Demzufolge sollte ein musealer Dokumentationsort im "Kopfbau", außerdem ein Besucherzentrum in der ehemaligen Direktorenvilla angesiedelt werden. Das ehemalige HuPfla-Gelände sollte als Erinnerungscampus definiert werden. "Wir schlagen vor, dass man mit einem künstlerischen Wettbewerb nach innovativen Lösungen sucht."
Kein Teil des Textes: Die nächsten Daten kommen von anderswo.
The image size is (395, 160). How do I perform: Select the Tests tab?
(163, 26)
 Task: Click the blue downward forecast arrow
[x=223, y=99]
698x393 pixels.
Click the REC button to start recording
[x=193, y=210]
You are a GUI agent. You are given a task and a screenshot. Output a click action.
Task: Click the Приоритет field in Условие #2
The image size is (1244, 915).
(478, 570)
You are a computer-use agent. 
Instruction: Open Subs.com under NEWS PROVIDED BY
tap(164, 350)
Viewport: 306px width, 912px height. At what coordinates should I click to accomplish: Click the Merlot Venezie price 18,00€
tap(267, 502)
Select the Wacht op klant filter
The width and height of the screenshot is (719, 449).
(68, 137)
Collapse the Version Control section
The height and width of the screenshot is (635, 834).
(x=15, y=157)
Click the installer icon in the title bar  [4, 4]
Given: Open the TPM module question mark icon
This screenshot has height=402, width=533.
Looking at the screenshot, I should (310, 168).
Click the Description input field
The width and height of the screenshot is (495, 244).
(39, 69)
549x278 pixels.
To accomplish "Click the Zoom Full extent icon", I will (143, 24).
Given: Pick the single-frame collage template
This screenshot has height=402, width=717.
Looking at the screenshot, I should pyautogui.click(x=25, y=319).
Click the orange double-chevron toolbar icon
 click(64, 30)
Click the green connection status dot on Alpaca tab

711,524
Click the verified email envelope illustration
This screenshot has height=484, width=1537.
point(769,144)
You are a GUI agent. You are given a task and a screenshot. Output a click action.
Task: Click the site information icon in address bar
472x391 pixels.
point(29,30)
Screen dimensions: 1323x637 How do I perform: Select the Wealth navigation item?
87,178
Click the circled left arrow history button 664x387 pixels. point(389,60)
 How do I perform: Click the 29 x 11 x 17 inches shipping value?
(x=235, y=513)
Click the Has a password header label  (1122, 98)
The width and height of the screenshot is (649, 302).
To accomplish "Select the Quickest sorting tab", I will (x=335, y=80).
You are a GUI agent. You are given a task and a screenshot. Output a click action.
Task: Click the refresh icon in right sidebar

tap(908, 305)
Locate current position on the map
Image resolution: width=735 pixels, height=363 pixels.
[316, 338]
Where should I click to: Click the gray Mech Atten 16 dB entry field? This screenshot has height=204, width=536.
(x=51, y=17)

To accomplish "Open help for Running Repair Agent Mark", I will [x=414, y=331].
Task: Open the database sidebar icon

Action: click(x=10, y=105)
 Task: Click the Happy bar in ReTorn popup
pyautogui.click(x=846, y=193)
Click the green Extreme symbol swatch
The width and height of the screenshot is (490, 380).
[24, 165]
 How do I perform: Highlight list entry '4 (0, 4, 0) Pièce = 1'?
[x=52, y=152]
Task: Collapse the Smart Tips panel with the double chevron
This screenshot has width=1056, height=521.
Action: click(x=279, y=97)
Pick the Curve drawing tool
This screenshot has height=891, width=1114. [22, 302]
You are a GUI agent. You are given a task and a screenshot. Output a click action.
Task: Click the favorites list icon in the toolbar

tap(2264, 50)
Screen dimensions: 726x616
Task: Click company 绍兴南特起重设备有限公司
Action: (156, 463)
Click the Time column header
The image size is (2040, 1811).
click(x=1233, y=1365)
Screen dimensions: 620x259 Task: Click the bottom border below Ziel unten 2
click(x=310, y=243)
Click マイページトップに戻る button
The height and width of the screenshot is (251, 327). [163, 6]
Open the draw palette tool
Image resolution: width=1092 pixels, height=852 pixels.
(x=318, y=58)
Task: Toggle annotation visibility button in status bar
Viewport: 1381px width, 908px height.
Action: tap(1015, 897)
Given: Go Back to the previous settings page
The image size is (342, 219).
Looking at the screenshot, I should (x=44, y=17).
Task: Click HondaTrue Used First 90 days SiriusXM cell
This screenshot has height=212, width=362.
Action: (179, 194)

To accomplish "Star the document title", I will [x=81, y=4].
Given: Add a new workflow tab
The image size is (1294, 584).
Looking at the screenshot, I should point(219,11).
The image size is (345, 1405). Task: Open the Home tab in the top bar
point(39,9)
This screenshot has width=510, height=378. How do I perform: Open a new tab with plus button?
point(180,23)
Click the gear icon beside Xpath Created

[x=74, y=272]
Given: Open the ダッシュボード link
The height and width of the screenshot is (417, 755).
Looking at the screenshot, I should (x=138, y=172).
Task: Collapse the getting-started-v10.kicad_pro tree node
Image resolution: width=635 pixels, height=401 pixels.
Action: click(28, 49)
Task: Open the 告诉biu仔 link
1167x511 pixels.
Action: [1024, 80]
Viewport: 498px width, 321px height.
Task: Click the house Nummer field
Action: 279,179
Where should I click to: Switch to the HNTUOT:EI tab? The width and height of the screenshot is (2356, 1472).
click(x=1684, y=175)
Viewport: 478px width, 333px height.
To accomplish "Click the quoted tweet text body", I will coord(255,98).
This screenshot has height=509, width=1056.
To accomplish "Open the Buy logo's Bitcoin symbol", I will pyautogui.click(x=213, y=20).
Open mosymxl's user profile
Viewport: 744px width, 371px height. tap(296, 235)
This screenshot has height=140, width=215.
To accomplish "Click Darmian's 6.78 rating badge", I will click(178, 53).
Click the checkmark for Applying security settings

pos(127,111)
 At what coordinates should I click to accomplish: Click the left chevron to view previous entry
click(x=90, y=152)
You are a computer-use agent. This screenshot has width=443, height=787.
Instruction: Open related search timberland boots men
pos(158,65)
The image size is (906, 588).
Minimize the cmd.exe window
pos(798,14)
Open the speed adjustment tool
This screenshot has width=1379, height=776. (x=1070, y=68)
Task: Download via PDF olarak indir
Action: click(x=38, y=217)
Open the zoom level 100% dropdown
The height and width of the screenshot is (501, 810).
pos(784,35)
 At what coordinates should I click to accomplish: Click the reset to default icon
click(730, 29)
Ein Lern- und Bildungsort – in "Kopfbau" und Direktionsvilla – soll sich dem Konzept zufolge sowohl an die breite Öffentlichkeit als auch an Mitarbeiter der Medizinberufe richten. Der Bereich der Forschung soll in mehrfacher Hinsicht bedacht werden: Zum einen mit der Schaffung einer Dokumentationsstelle für die derzeit in unterschiedlichen Archiven untergebrachten Akten der NS-Medizinverbrechen. Zum anderen durch den Ausbau der Interdisziplinären Forschung und Lehre im Hinblick auf medizinhistorische und medizinethische Fragestellungen – hier hat die Friedrich-Alexander-Universität bereits eine W2-Professur zugesichert. Skriebeleit und Scharnetzky empfehlen auch, die Etablierung des interdisziplinären Forschungsfeldes "Disability Studies" an der FAU voranzutreiben.

"Das war ein hartes Stück Arbeit für die Stadtgesellschaft, bis hierher zu kommen", sagte Oberbürgermeister Florian Janik. "Es hat uns vorangebracht, dass wir gestritten haben", konstatierte er. Jetzt werde es darum gehen zu überlegen, wie eine Trägerschaft aussehen könnte. In der nächsten Stadtratssitzung sollen Vorschläge vorgelegt werden. Danach muss das Konzept in konkrete Planung umgesetzt werden. Man werde, so Janik, Aufträge vergeben müssen, etwa für ein museales Konzept. Dann wird es auch ums Geld gehen. Von Freistaat und Bund gibt es Signale, dass die Bereitschaft für eine finanzielle Unterstützung vorhanden ist.